The Key Figures of the Narrative
Ernst Müller
A skilled metalworker. Unemployed and desperate in 1932, he finds purpose and a steady wage in the Nazi regime's re-employment and rearmament programs.
Greta Müller
Ernst's wife. A pragmatic and resourceful homemaker, she navigates the daily realities of scarcity, then the moral compromises of the regime's ersatz prosperity.
Hans Müller
Their son. Comes of age during the Nazi rise to power, his identity and ambition forged in the Hitler Youth and the technical opportunities of the rearmament boom.
James Sullivan
An experienced autoworker.

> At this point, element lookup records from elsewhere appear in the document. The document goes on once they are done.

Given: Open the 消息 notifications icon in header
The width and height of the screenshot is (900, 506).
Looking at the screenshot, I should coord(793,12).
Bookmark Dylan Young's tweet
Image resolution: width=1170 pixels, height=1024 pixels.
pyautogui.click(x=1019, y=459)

Laid off during the Great Depression, he finds a new, more profound sense of purpose and prosperity building bombers in America's "Arsenal of Democracy."
Peggy Sullivan
James's wife. The moral and practical anchor of her family, she manages the home front economy of rationing, war bonds, and the social upheaval of a boomtown.
Tommy Sullivan
Their son. A member of the first generation to see industrial work not as a trap, but as a path to technical mastery, middle-class security, and upward mobility.
Otto Brenner (Berlin)
A small metalworking shop owner who makes a Faustian bargain, joining the Nazi party to secure contracts that save his business but are tied to rearmament.
Anna Hoffmann (Berlin)
A working woman who experiences both the opportunities and the severe restrictions placed on women in the German economy.
Frank Romano (Detroit)
A small machine shop owner who embodies the democratic, bottom-up innovation of American mobilization, adapting his business to meet the demands of war production.